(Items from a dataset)

· · · ·

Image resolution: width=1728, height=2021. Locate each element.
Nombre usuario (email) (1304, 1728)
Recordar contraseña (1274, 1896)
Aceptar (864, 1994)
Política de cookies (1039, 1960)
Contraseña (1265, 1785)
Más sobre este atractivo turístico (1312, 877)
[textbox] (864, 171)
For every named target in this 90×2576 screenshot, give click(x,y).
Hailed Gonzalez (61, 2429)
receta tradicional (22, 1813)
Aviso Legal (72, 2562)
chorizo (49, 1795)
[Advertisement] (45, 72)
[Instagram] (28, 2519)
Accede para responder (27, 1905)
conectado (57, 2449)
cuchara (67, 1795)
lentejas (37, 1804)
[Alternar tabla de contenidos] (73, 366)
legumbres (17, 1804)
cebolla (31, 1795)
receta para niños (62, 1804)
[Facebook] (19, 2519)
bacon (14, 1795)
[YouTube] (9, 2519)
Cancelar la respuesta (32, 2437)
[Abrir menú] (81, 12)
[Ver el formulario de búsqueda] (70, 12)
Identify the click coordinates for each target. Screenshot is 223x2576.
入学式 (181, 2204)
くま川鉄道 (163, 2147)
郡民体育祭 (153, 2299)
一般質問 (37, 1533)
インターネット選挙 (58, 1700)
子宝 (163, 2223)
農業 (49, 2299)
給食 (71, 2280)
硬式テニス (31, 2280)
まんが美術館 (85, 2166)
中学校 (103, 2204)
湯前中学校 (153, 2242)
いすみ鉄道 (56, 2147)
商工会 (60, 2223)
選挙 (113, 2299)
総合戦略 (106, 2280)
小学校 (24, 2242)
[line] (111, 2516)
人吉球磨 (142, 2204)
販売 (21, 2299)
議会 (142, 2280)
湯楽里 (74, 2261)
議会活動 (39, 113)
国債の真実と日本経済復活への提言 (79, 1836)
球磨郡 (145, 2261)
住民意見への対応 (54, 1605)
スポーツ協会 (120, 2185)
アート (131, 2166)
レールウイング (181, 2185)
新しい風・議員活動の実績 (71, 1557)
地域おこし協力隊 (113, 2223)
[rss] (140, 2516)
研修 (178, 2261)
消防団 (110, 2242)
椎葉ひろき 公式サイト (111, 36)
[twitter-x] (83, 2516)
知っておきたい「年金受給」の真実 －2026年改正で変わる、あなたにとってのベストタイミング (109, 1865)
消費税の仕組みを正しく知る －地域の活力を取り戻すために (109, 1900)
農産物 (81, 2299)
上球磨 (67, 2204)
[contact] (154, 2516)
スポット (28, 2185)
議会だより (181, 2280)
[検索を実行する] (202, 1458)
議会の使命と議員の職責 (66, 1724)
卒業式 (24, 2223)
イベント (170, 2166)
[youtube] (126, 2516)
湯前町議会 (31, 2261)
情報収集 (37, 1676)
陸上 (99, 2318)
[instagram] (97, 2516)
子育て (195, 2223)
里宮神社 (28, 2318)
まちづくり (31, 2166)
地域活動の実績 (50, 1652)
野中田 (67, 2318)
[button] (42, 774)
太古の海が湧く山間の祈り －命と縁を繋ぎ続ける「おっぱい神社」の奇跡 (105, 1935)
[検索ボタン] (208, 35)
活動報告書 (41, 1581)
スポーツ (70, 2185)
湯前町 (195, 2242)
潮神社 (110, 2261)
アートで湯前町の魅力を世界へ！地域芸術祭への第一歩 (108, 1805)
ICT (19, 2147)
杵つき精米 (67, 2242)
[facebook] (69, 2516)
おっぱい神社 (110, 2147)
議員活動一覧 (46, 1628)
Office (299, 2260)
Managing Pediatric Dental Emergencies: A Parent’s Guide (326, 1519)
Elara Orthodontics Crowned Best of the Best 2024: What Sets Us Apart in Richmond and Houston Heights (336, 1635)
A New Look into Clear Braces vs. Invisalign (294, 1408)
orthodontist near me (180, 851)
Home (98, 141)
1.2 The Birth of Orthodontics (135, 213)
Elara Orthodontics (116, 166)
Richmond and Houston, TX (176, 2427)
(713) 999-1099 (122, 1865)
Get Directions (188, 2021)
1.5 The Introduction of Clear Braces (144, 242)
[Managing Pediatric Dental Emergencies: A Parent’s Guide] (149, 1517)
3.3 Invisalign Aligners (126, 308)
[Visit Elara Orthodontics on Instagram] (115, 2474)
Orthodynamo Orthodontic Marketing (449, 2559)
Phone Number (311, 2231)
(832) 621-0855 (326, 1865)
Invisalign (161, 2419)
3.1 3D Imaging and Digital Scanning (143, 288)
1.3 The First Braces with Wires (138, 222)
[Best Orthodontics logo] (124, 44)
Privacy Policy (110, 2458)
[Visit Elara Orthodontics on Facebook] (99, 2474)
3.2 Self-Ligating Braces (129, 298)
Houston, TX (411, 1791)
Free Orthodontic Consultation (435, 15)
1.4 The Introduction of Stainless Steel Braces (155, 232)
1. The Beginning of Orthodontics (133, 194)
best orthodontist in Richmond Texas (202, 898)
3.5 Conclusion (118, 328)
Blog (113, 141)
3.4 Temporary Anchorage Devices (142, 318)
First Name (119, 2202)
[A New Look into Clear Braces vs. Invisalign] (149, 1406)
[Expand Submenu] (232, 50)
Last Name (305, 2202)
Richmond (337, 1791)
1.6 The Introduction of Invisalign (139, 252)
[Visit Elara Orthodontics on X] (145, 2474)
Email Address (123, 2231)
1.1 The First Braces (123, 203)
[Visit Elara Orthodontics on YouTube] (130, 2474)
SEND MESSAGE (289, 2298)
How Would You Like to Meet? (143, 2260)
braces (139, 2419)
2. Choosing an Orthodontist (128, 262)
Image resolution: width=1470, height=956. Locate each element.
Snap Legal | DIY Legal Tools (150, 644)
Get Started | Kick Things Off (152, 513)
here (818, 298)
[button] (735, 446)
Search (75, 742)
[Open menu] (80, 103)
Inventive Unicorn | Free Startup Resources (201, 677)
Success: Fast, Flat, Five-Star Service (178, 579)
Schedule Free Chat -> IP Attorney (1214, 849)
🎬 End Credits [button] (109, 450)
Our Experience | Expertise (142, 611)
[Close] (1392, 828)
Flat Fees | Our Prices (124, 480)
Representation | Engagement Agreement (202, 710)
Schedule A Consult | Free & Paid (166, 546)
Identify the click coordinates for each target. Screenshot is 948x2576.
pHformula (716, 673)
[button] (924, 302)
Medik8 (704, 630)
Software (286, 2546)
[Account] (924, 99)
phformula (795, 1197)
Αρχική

· · · ·

Please return the data above in full, without altering a single line.

§ Answer to this exercise
Image resolution: width=1728, height=2021. Locate each element.
Nombre usuario (email) (1304, 1728)
Recordar contraseña (1274, 1896)
Aceptar (864, 1994)
Política de cookies (1039, 1960)
Contraseña (1265, 1785)
Más sobre este atractivo turístico (1312, 877)
[textbox] (864, 171)
For every named target in this 90×2576 screenshot, give click(x,y).
Hailed Gonzalez (61, 2429)
receta tradicional (22, 1813)
Aviso Legal (72, 2562)
chorizo (49, 1795)
[Advertisement] (45, 72)
[Instagram] (28, 2519)
Accede para responder (27, 1905)
conectado (57, 2449)
cuchara (67, 1795)
lentejas (37, 1804)
[Alternar tabla de contenidos] (73, 366)
legumbres (17, 1804)
cebolla (31, 1795)
receta para niños (62, 1804)
[Facebook] (19, 2519)
bacon (14, 1795)
[YouTube] (9, 2519)
Cancelar la respuesta (32, 2437)
[Abrir menú] (81, 12)
[Ver el formulario de búsqueda] (70, 12)
Identify the click coordinates for each target. Screenshot is 223x2576.
入学式 (181, 2204)
くま川鉄道 (163, 2147)
郡民体育祭 (153, 2299)
一般質問 (37, 1533)
インターネット選挙 (58, 1700)
子宝 (163, 2223)
農業 (49, 2299)
給食 (71, 2280)
硬式テニス (31, 2280)
まんが美術館 (85, 2166)
中学校 (103, 2204)
湯前中学校 (153, 2242)
いすみ鉄道 (56, 2147)
商工会 (60, 2223)
選挙 (113, 2299)
総合戦略 (106, 2280)
小学校 (24, 2242)
[line] (111, 2516)
人吉球磨 (142, 2204)
販売 (21, 2299)
議会 (142, 2280)
湯楽里 (74, 2261)
議会活動 (39, 113)
国債の真実と日本経済復活への提言 (79, 1836)
球磨郡 (145, 2261)
住民意見への対応 (54, 1605)
スポーツ協会 (120, 2185)
アート (131, 2166)
レールウイング (181, 2185)
新しい風・議員活動の実績 (71, 1557)
地域おこし協力隊 (113, 2223)
[rss] (140, 2516)
研修 (178, 2261)
消防団 (110, 2242)
椎葉ひろき 公式サイト (111, 36)
[twitter-x] (83, 2516)
知っておきたい「年金受給」の真実 －2026年改正で変わる、あなたにとってのベストタイミング (109, 1865)
消費税の仕組みを正しく知る －地域の活力を取り戻すために (109, 1900)
農産物 (81, 2299)
上球磨 (67, 2204)
[contact] (154, 2516)
スポット (28, 2185)
議会だより (181, 2280)
[検索を実行する] (202, 1458)
議会の使命と議員の職責 (66, 1724)
卒業式 (24, 2223)
イベント (170, 2166)
[youtube] (126, 2516)
湯前町議会 (31, 2261)
情報収集 (37, 1676)
陸上 (99, 2318)
[instagram] (97, 2516)
子育て (195, 2223)
里宮神社 (28, 2318)
まちづくり (31, 2166)
地域活動の実績 (50, 1652)
野中田 (67, 2318)
[button] (42, 774)
太古の海が湧く山間の祈り －命と縁を繋ぎ続ける「おっぱい神社」の奇跡 (105, 1935)
[検索ボタン] (208, 35)
活動報告書 (41, 1581)
スポーツ (70, 2185)
湯前町 (195, 2242)
潮神社 (110, 2261)
アートで湯前町の魅力を世界へ！地域芸術祭への第一歩 (108, 1805)
ICT (19, 2147)
杵つき精米 (67, 2242)
[facebook] (69, 2516)
おっぱい神社 (110, 2147)
議員活動一覧 (46, 1628)
Office (299, 2260)
Managing Pediatric Dental Emergencies: A Parent’s Guide (326, 1519)
Elara Orthodontics Crowned Best of the Best 2024: What Sets Us Apart in Richmond and Houston Heights (336, 1635)
A New Look into Clear Braces vs. Invisalign (294, 1408)
orthodontist near me (180, 851)
Home (98, 141)
1.2 The Birth of Orthodontics (135, 213)
Elara Orthodontics (116, 166)
Richmond and Houston, TX (176, 2427)
(713) 999-1099 (122, 1865)
Get Directions (188, 2021)
1.5 The Introduction of Clear Braces (144, 242)
[Managing Pediatric Dental Emergencies: A Parent’s Guide] (149, 1517)
3.3 Invisalign Aligners (126, 308)
[Visit Elara Orthodontics on Instagram] (115, 2474)
Orthodynamo Orthodontic Marketing (449, 2559)
Phone Number (311, 2231)
(832) 621-0855 (326, 1865)
Invisalign (161, 2419)
3.1 3D Imaging and Digital Scanning (143, 288)
1.3 The First Braces with Wires (138, 222)
[Best Orthodontics logo] (124, 44)
Privacy Policy (110, 2458)
[Visit Elara Orthodontics on Facebook] (99, 2474)
3.2 Self-Ligating Braces (129, 298)
Houston, TX (411, 1791)
Free Orthodontic Consultation (435, 15)
1.4 The Introduction of Stainless Steel Braces (155, 232)
1. The Beginning of Orthodontics (133, 194)
best orthodontist in Richmond Texas (202, 898)
3.5 Conclusion (118, 328)
Blog (113, 141)
3.4 Temporary Anchorage Devices (142, 318)
First Name (119, 2202)
[A New Look into Clear Braces vs. Invisalign] (149, 1406)
[Expand Submenu] (232, 50)
Last Name (305, 2202)
Richmond (337, 1791)
1.6 The Introduction of Invisalign (139, 252)
[Visit Elara Orthodontics on X] (145, 2474)
Email Address (123, 2231)
1.1 The First Braces (123, 203)
[Visit Elara Orthodontics on YouTube] (130, 2474)
SEND MESSAGE (289, 2298)
How Would You Like to Meet? (143, 2260)
braces (139, 2419)
2. Choosing an Orthodontist (128, 262)
Image resolution: width=1470, height=956. Locate each element.
Snap Legal | DIY Legal Tools (150, 644)
Get Started | Kick Things Off (152, 513)
here (818, 298)
[button] (735, 446)
Search (75, 742)
[Open menu] (80, 103)
Inventive Unicorn | Free Startup Resources (201, 677)
Success: Fast, Flat, Five-Star Service (178, 579)
Schedule Free Chat -> IP Attorney (1214, 849)
🎬 End Credits [button] (109, 450)
Our Experience | Expertise (142, 611)
[Close] (1392, 828)
Flat Fees | Our Prices (124, 480)
Representation | Engagement Agreement (202, 710)
Schedule A Consult | Free & Paid (166, 546)
Identify the click coordinates for each target. Screenshot is 948x2576.
pHformula (716, 673)
[button] (924, 302)
Medik8 (704, 630)
Software (286, 2546)
[Account] (924, 99)
phformula (795, 1197)
Αρχική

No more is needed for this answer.